For all of the memorable and potentially life-changing experiences it can provide, travel is not cheap. The U.S. Travel Association estimates that in 2013, domestic and international travelers spent $621.4 billion on leisure vacations alone. Even if you manage to hack a deal on your flight or hotel room, there's still a surge of unforeseen expenses that can throw any budget off track. But according to Gabe Saglie, senior editor for Travelzoo, you don't have to begrudgingly give in to all the extra costs. "As consumers, it behooves us to be aware of these fees and be ready to read the fine print," he said. To help you anticipate hidden charges and plan accordingly, here are six often overlooked fees, and tips for steering clear of them.
According to the U.S. Bureau of Transportation Statistics, the top 15 major U.S. carriers raked in more than $3.35 billion in checked bag fees in 2013. Unless you're flying with an airline that offers one or two free checked bags (like JetBlue or Southwest) or you have an airline-affiliated credit card that waives the standard $25 fee, you'll need to try your hardest to fit everything you need into a carry-on. Saglie offered this advice for perpetual over packers: "Think like a business traveler. Streamline as much as possible."
Avoiding these fees can be easy, but as Saglie notes, you'll need to "learn to love the middle seat." Paying extra for the coveted aisle or window, or even the more spacious economy-class seat, is a cost justification that varies widely by traveler, Saglie said. "It really depends on the flight experience you want to have," he added. According to Saglie, airlines release their unsold seats 24 hours ahead of the flight's departure; so if you do get stuck with a dreaded middle seat, see if you can switch it when checking in. Asking the gate agent about available seats is another option, though you may be less likely to score a more comfortable spot as the departure draws nearer.

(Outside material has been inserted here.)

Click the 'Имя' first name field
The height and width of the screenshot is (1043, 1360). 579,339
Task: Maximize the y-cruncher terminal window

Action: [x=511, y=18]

Change fees aren't quite as lucrative for airlines as checked bags (the industry earned $2.8 billion in 2013 for reservation changes and cancellations), but according to Saglie, this is another easily avoidable expense. Thanks to federal provisions instituted in 2012, airlines are required to allow passengers to change their reservations within 24 hours of booking if the ticket is purchased at least a week in advance of the flight's departure. If you know your travel plans may change more than 24 hours after you've booked your flight, consider purchasing a refundable ticket. Though these fares are more expensive than non-refundable tickets, the extra cash you'll pay up front may be less than what you would owe in change fees. Once again, it pays to fly with a low-cost carrier like Southwest — the airline doesn't charge for reservation changes.
Despite the fact that Wi-Fi is an increasingly free commodity (according to a 2013 HotelChatter report, 64 percent of hotels offer complimentary Wi-Fi), some stalwart brands still refuse to provide a wireless network without a fee. If you're staying at a property that doesn't offer the free service off the bat, Saglie suggests looking into joining the hotel's loyalty program. Brands like Kimpton, Omni and Fairmont offer free Internet access just for signing up. If you can't access the free service in your room, see if it's offered in the lobby. And if it's not provided for free anywhere on the property, research to see if there are any cafes or eateries nearby that offer free Wi-Fi connections.
Perhaps the most maddening surcharge for the modern day traveler, resort fees are said to pay for amenities like gym access, beach chairs and even housekeeping. And they're tough to sidestep, even if you don't use some of the amenities or facilities that the resort fee claims to cover. It's estimated that in 2013, U.S. hotels brought in $2.1 billion in revenue from resort fees alone, according to research from the Preston Robert Tisch Center for Hospitality, Tourism and Sports Management at New York University. Though travelers' demands to eradicate resort fees have been heard by some properties (the Federal Trade Commission released a letter calling the fees "deceptive"), others have kept the added charges. Saglie said these expenses are often non-negotiable, but also adds that you can find deals on third-party booking sites (like Travelzoo) that waive the resort fee. Avoid an unwelcome surprise on your hotel bill by asking about the fees up front — either at the time of booking or when you check in.
It's convenient to step off the plane and into your rental car, but it's also costly. Airports charge rental companies a concession fee for vehicles picked up at the airport. These fees can span from 10 to 25 percent of the overall cost. To avoid the surcharge, Saglie suggested checking for car rental locations located off airport property. Sometimes, paying for a cab fare to a different car rental location (or taking public transportation there) amounts to less than the airport fee. Though, Saglie said this is also a matter of individuals' willingness to pay for the luxury of proximity.
"At the end of the day, fees are part of travel," Saglie said. "It's a personal cost-benefit analysis about the convenience each particular fee can bring you — could it enhance your travel experience?"